Recall that we filed comments on June 3 that in its new service “dashboard” mandated by the Postal Service Reform Act of 2022, the USPS be required to report nonprofit Marketing Mail (NPMM) and Periodicals Mail separately from commercial Marketing Mail. Yesterday, the PRC filed a Notice of Proposed Rulemaking to Revise Periodic Reporting of Service Performance in which the regulator supports our comments on nonprofit mail. The PRC also agreed with our suggestion to report election and political mail that is sent via NPMM as a separate category.
The PRC describes our proposal on page 20:
Additionally, the Alliance of Nonprofit Mailers (ANM) recommends that reporting
for USPS Marketing Mail, Periodicals, and First-Class Mail (including root cause point
impact data) should be done separately for nonprofit and commercial mail (including
further disaggregation between regular nonprofit, political, and balloting-use mail). ANM Comments at 2-5. ANM states that, for USPS Marketing Mail, disaggregation of nonprofit mail for reporting purposes would enhance the transparency and usability of
service performance data, particularly for nonprofit mailers. ANM Comments at 2. ANM
asserts that this is important considering the large and increasing volume of nonprofit
mail and the importance of the mail system to nonprofits. Id. at 2-4. Within nonprofit
USPS Marketing Mail, it also suggests disaggregating political mail and ballots because
they serve different purposes and tend to fluctuate in volume. Id. at 3. It also notes that
breaking out nonprofit mail within USPS Marketing Mail (and political and balloting mail separately) will not be onerous or entail costly new data collection. Id. at 3
On page 22, the Commission responds:
With respect to political and election mail, the Commission proposes that these
mailpieces be measured and reported on the proposed service performance dashboard.
The Postal Service has historically reported political and election mail, which indicates
that the data reporting architecture for this information is already in place.8 This will
allow the Commission and the general public to better understand the performance of
political mail and election mail. The Commission does not support the use of separate
service standards for reporting purposes because political mail and election mail are not
discrete products, and the Postal Service has not assigned separate service standards
for political mail and election mail.
With respect to nonprofit mail, the Commission supports ANM’s recommendations insofar as the Commission proposes that USPS Marketing Mail mailpieces that qualify for reduced rates pursuant to 39 U.S.C. 3626(a)(6) and the regulations promulgated thereunder and Periodicals mailpieces that qualify for reduced rates pursuant to 39 U.S.C. 3626(a)(4) and the regulations promulgated thereunder be separately reported on the proposed service performance dashboard.

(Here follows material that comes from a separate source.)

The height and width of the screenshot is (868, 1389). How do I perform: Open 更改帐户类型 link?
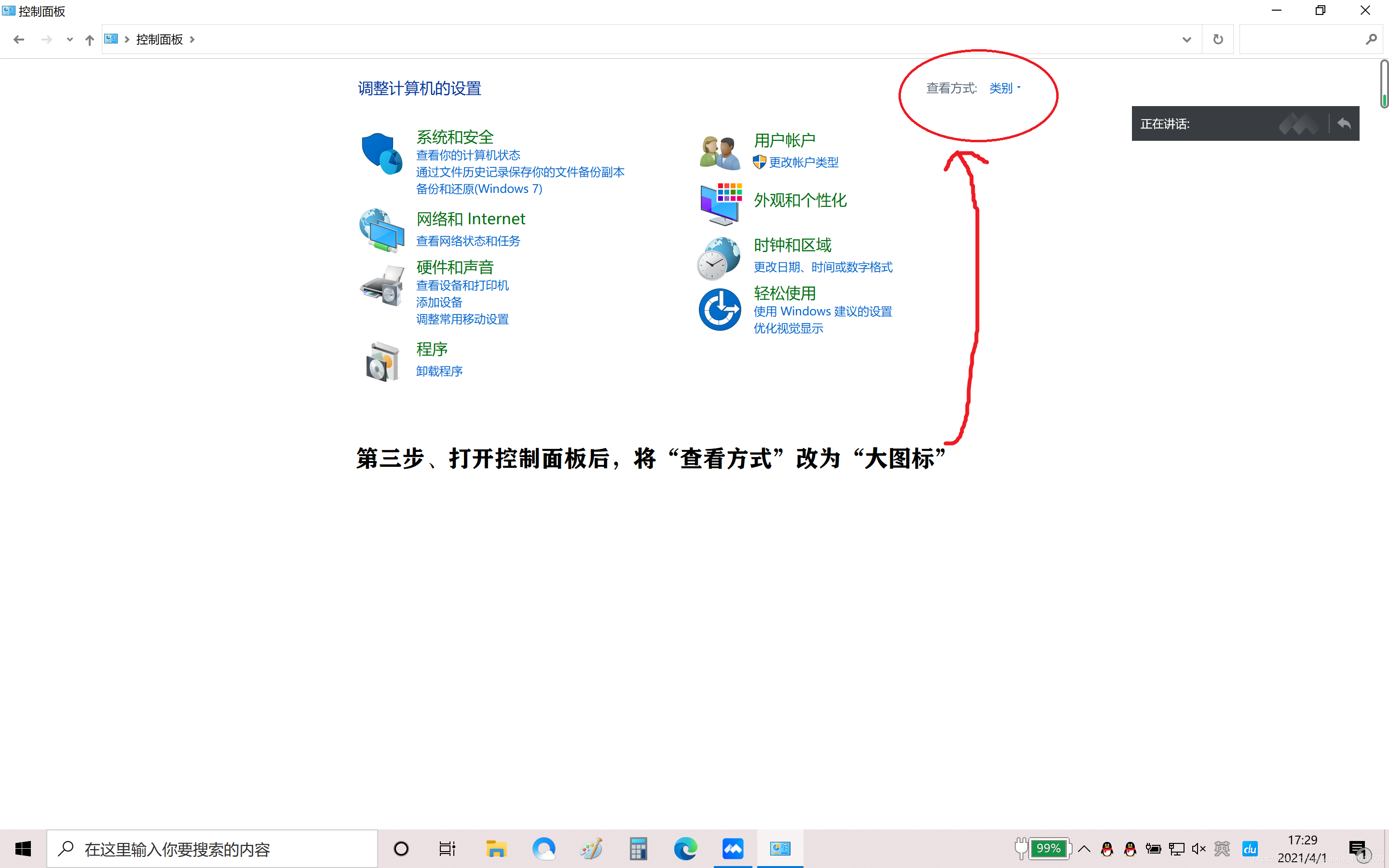coord(803,163)
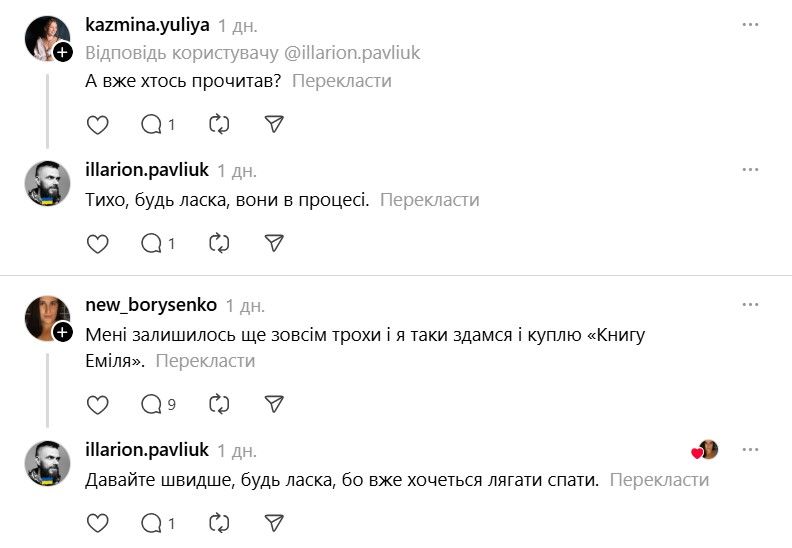Open more options for kazmina.yuliya's comment
The height and width of the screenshot is (548, 792).
[x=750, y=25]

The Commission finds that such information will be useful for nonprofit mailers and should not be unduly burdensome for the Postal Service to report. This information will be particularly useful for nonprofit mailers that qualify for preferential rate treatment in improving the transparency and usability of service performance data due to their reliance on this category of mail for their nonprofit activities.
Comments will be due 30 days from publication in the Federal Register. The Alliance will file comments supporting the proposed rules that align with our recommendations. We also will consider suggesting some clarification and enhancement of the PRC proposal.